# Final Strategy for RR Graphs

This file contains the code we run to find our final strategy.
We find the optimal coefficients of a linear combination of eigenvector
centrality, closeness centrality, and triangle centrality. The objective
function is the performance of the linear combination on each graph 
of a certain type (e.g., SNAP) against the best performing teams of the
previous 2-3 days. 

In [29]:
import numpy as np
import networkx as nx
import json
from collections import Counter
import random
import sim
import operator
from heapq import nlargest

In [30]:
# Global Variables
n = 10 # Number of seed nodes

In [31]:
def get_graphs(filenames):
    ''' 
    Function to create graphs and adjacency lists
    given a list of filenames 
    '''
    filepath = '/Users/velis.christ/Downloads/'
    graphs = []
    adj_lists = []
    for filename in filenames:
        with open(filepath+filename+".json") as f:
            adj_list = json.load(f)
        # Create a graph
        G = nx.Graph(adj_list)
        graphs.append(G)
        adj_lists.append(adj_list)
    return graphs, adj_lists

In [32]:
def retrieve_strat_filenames(graph_filename, team_names):
    '''
    Retrieve the filenames of the files containing the teams'
    strategies given a graph filename and a list of teams
    '''
    res = []
    for name in team_names:
        strat_filename = graph_filename + "-" + name + ".json"
        res.append(strat_filename)
    return res

def get_strategies(filenames):
    '''
    Create a list of all the strategies for each of the graph filenames
    given as input
     '''
    filepath = '/Users/velis.christ/Downloads/'
    strategies = []
    for filename in filenames:
        with open(filepath+filename) as f:
            strategy = json.load(f)
        strategies.append(strategy)
    return strategies

In [33]:
def compare_all(adj_list, best_nodes, all_test_nodes):
    '''
    Function to run simulations on a given graph. The function runs a
    simulation of the best_nodes against all seed nodes in the list
    all_test_nodes. This function is used to compare the strategy of a linear
    combination of centrality measures against all strategies from previous
    days on a given graph.
    Input:
    - adj_list: adjacency list of graph to run the simulation on
    - best_nodes: seed nodes of the strategy being tested
    - all_test_nodes: list of seed nodes to simulate against
    Output:
    - results: list of all ouputs of simulation (sim.run)
    '''
    results = []
    # print(all_test_nodes)
    for test_nodes in all_test_nodes:
        node_mappings = dict()
        node_mappings["Best"] = best_nodes
        node_mappings["Test"] = test_nodes
        # print(node_mappings)
        result = sim.run(adj_list, node_mappings)
        results.append(result)
    return results

In [34]:
def best_strategy(graphs, adj_lists, strategies):
    ''' 
    Find the best strategy (linear combination of centrality measures)
    given a set of graphs and competing strategies.
    The graphs are of the same type (e.g., SNAP, Preferential Attachment)
    
    Inputs:
    - graphs: list of nx.Graph()

■ ■ ■ ■ ■

**Exercise 1:**
List the names of all functions defined with def in the RR graphs strategy code.
**Exercise 2:**
Carry on the RR graphs strategy code from its final line.

Records for locating displayed items:
■ ■ ■ ■ ■

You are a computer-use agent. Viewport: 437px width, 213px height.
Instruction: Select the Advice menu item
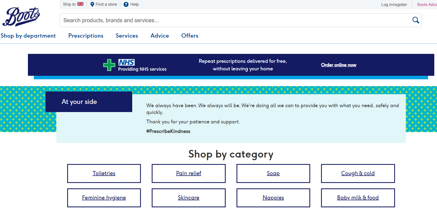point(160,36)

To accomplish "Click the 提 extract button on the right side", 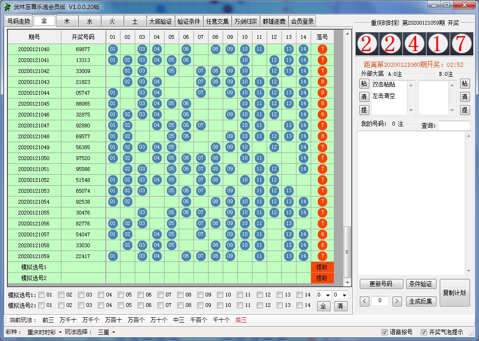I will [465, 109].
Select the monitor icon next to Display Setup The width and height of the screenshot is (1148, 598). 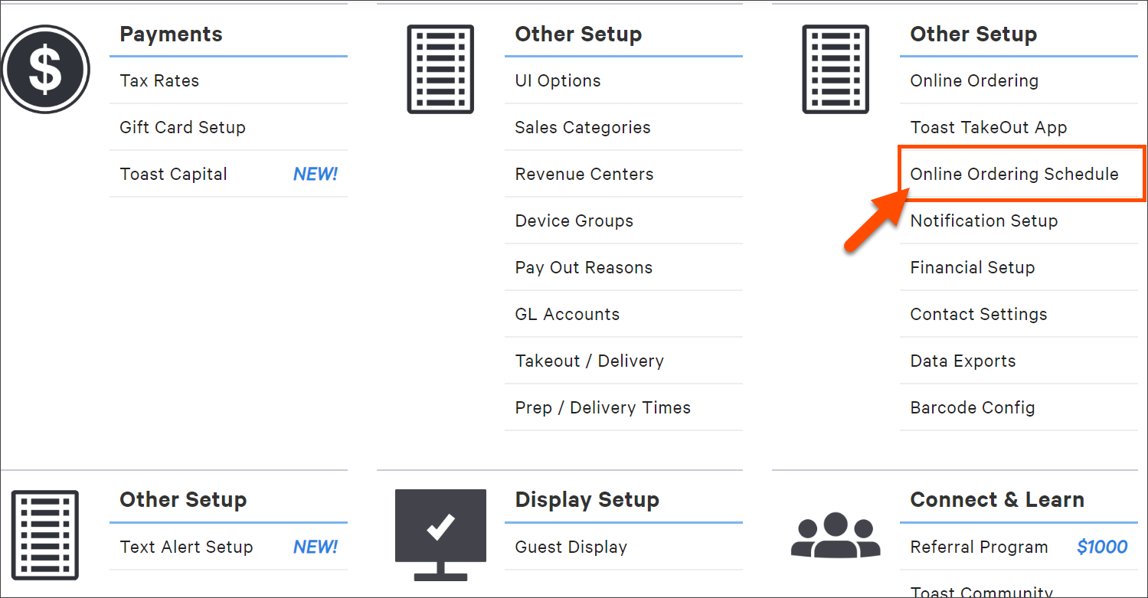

■ ■ ■ ■ ■

**Task response 1:**
get_graphs, retrieve_strat_filenames, get_strategies, compare_all, best_strategy

**Task response 2:**
    - adj_lists: list of dict() representing adjacency lists
    - strategies: list of lists of lists of seed nodes of the strategies

    Output:
    - num_beats: list of the number of Wins on each graph
    - scores: list of the number of nodes conquered on each graph
    best_idx: Index of the best coefficients
    coeffs: The optimal coefficients for the linear combination
    '''

    # Compute centralities for each graph
    eig_cent = []
    close_cent = []
    triangles = []
    for i in range(len(graphs)):
        G = graphs[i]
        eig_cent.append(nx.eigenvector_centrality(G))
        close_cent.append(nx.closeness_centrality(G))
        triangles.append(nx.triangles(G))

    # Find best coefficients by trying many different coefficients
    coeffs = []
    scores = []
    num_beats = []
    for alpha in np.linspace(0,1,num=10):
        for beta in np.linspace(0,1,num=10):
            coeffs.append((alpha, beta))
            our_node_mapping = {}
            score = 0
            num_beat = 0
            # Iterate over each graph to compute the score of the current strategy
            for i in range(len(graphs)):
                G = graphs[i]
                curr_eig_cent = eig_cent[i]
                curr_close_cent = close_cent[i]
                curr_triangles = triangles[i]
                # Compute strategy's centrality scores for each node
                for node in G.nodes():
                    our_node_mapping[node] = alpha*curr_eig_cent[node]+beta*curr_close_cent[node]+(1-alpha-beta)*curr_triangles[node]
                seeds = nlargest(n, our_node_mapping.items(), key=operator.itemgetter(1))
                nodes = [j[0] for j in seeds]
                results = compare_all(adj_lists[i], nodes, strategies[i])
                for res in results:
                    score += res["Best"]
                    num_beat += int(res["Best"] > res["Test"])
            scores.append(score)
            num_beats.append(num_beat)
    max_beats = np.max(num_beats)
    print(max_beats)
    most_beats = [(scores[i], i) for i in range(len(num_beats)) if num_beats[i] >= max_beats]
    best = max(most_beats, key=lambda x: x[0])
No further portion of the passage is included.